Historical Background and Scientific Foundations
During the first half of the twentieth century, physicists struggled to reconcile Scottish physicist James Clerk Maxwell's (1831–1879) equations regarding electromagnetism with the emerging quantum and relativistic theories advanced by German physicist Maxwell Planck (1858–1947), Danish physicist Niels Bohr (1885–1962), German-American physicist Albert Einstein (1879–1955), and others. Prior to World War II, British physicist Paul Dirac (1902–1984), German physicist Werner Heisenberg (1901–1976), and Austrian-born American physicist Wolfgang Pauli (1900–1958) made significant independent contributions to the mathematical foundations of QED.
Working with QED was difficult at first, however, because infinite values kept appearing in the mathematical calculations (e.g., for emission rates or determinations of mass). Infinite values do not correspond to anything that can be meaningfully observed and may even point to places where a physical theory predicts the impossible and so fails. Thus, early predictions of particle behavior based on QED often failed to match experimental observations. Later, however, QED was rescued by a mathematical procedure termed renormalization, which allows positive infinities to cancel out negative infinities, and by other advances developed independently by American physicists Richard Feynman (1918–1988) and Julian Schwinger (1918–1994) and Japanese physicist Shin'ichiro Tomonaga (1906–1979).
The use of renormalization initially allowed QED theorists to use measured values of mass and charge in QED calculations. The result made QED a highly reliable theory with regard to its ability to predict and reflect the observed interactions of electrons and photons. QED theory was, however, revolutionary in theoretical physics because of the nature and methodology of its predictions. QED reflected a growing awareness of limitations on the ability to make predictions regarding behaviors of subatomic particles. Instead of making predictions based on mechanistic cause-and-effect interactions, QED relies on the probabilities associated with the quantum properties and behavior of subatomic particles: this allows the calculation of probabilities regarding outcomes of subatomic interactions. No one outcome is necessarily determined: rather, there is a range of possible outcomes, having different, definite probabilities.

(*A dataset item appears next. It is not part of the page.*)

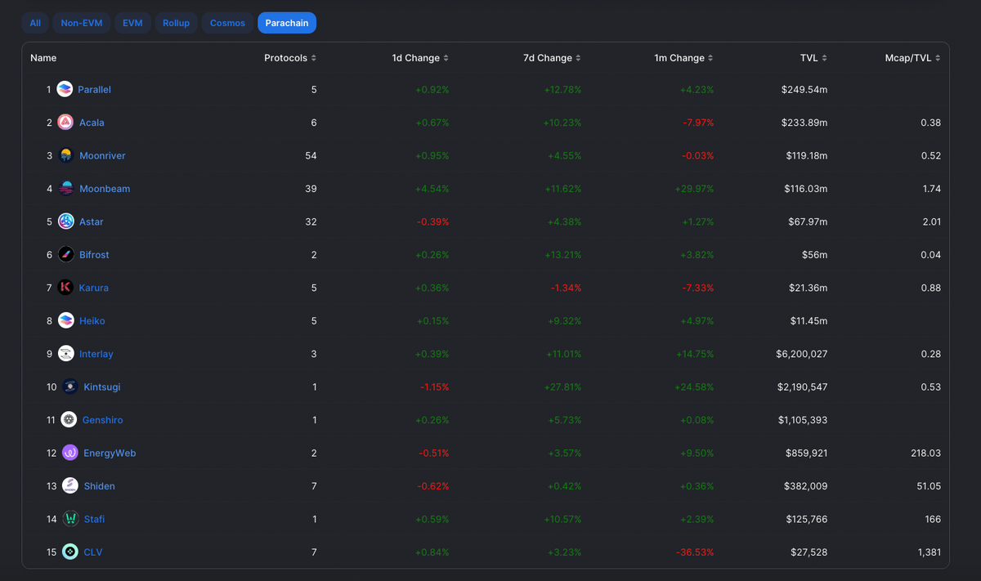
Task: Sort table by TVL column
Action: (x=813, y=58)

Renormalization was long viewed, even by Feynman and others, as a sort of sleight-of-hand trick to save QED from some hidden flaw. Upon receiving his Nobel Prize in 1965, Feynman said he thought that “the renormalization theory is simply a way to sweep the difficulties of the divergences of electrodynamics under the rug,” though he could not, he added, be sure. In the end, his hunch turned out to be wrong: today, renormalization is considered a valid method in several areas of quantum physics.
As quarks, gluons, and other subatomic particles became known to physicists in the early- and mid-twentieth century, QED became increasingly important in explaining the structure, properties, and reactions of these particles. QED, also known as the quantum theory of light, eventually became one of the most precise, accurate, and well-tested theories in all science. QED-based predictions of the mass of some subatomic particles, for example, offer results accurate to six or more significant figures—one part in a million or better.

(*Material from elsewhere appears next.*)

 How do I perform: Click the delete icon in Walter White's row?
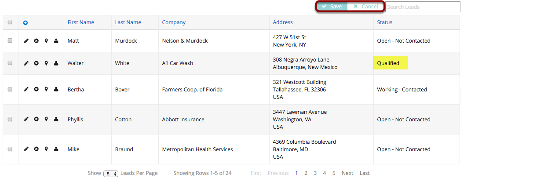[x=37, y=63]
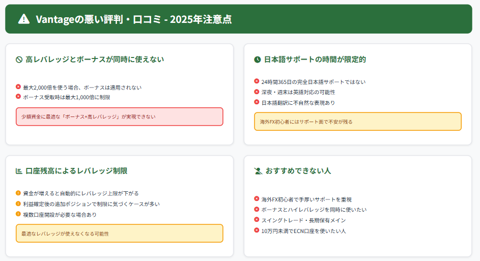Click the heading 口座残高によるレバレッジ制限
Screen dimensions: 480x261
(76, 171)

QED describes the phenomenon of light in ways that are counterintuitive (not typical of everyday experience) because it treats quantum properties of light. Considered as a quantum phenomenon rather than as an electromagnetic wave, light has certain properties that are conserved and that occur in discrete amounts called quanta. According to QED theory, light exists in a state of
particle-wave dualism (i.e., the electromagnetic wave has both particle and wave-like properties). Electromagnetism—the phenomena of electrical charge and magnetism on which much of our technology depends—results from the quantum properties of the photon, the fundamental particle responsible for the transmission or propagation of electromagnetic radiation. Unlike the particles of everyday experience, photons can also exist as virtual particles that are constantly exchanged between charged particles: indeed, all the fundamental forces of nature are understood, in quantum mechanics, as exchanges of virtual particles. The relatively familiar forces of electricity and magnetism arise from the exchange of these virtual photons between charged particles. The exchange of these virtual photons is the explanatory domain of QED. According to QED theory, virtual photons are passed back and forth between the charged particles somewhat like basketball players passing a ball between them as they run down the court. The force caused by the exchange of virtual photons results from changes to the velocity (speed and/or direction of travel) of the charged particles as they absorb or emit virtual photons. Only in this covert or hidden state, flashing between particles, do photons act as mediators of force: otherwise, they travel freely through space as light or other forms of radiation.
As virtual particles, photons are cloaked from observation and measurement: that is, they can only be detected by their effects. The naked transformation of a virtual particle to a real particle would violate the laws of physics specifying the conservation of energy and momentum (i.e., energy and momentum would emerge from below the threshold of quantum uncertainty and become a permanent part of the universe: this is not possible). Photons themselves are electrically neutral and only under special circumstances and as a result of specific interactions that preserve conservation do virtual photons become real photons observable as light.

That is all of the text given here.